◆ PROVIDED DATA
____________

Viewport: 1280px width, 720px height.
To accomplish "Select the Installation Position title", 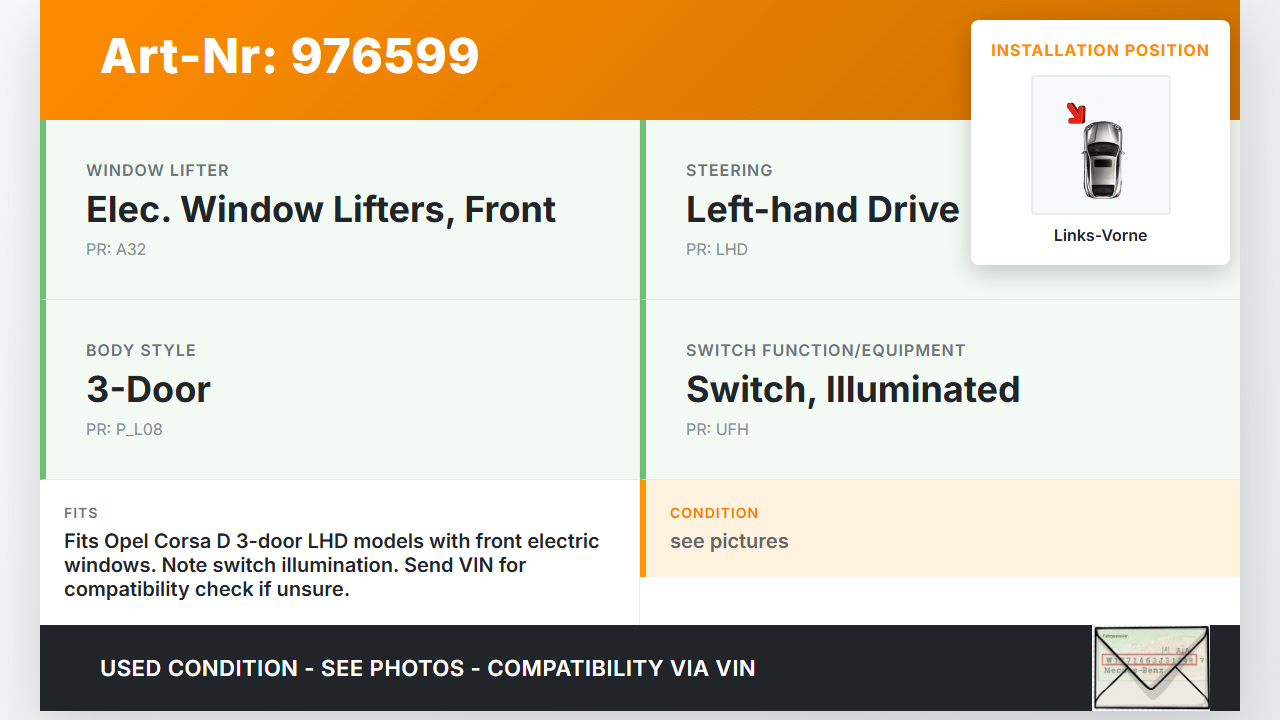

____________

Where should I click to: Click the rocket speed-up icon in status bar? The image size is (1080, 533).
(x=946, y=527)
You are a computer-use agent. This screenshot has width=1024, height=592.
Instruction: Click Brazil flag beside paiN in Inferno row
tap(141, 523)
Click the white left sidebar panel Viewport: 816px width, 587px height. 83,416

____________

◆ PROBLEM REQUIREMENTS
Copy everything from the line containing "Viewport: 1280px width, 720px height." down to the line containing "the Installation Position", leaving the pictures out of your answer.

◆ SOLUTION FOR THIS EXERCISE
Viewport: 1280px width, 720px height.
To accomplish "Select the Installation Position title", 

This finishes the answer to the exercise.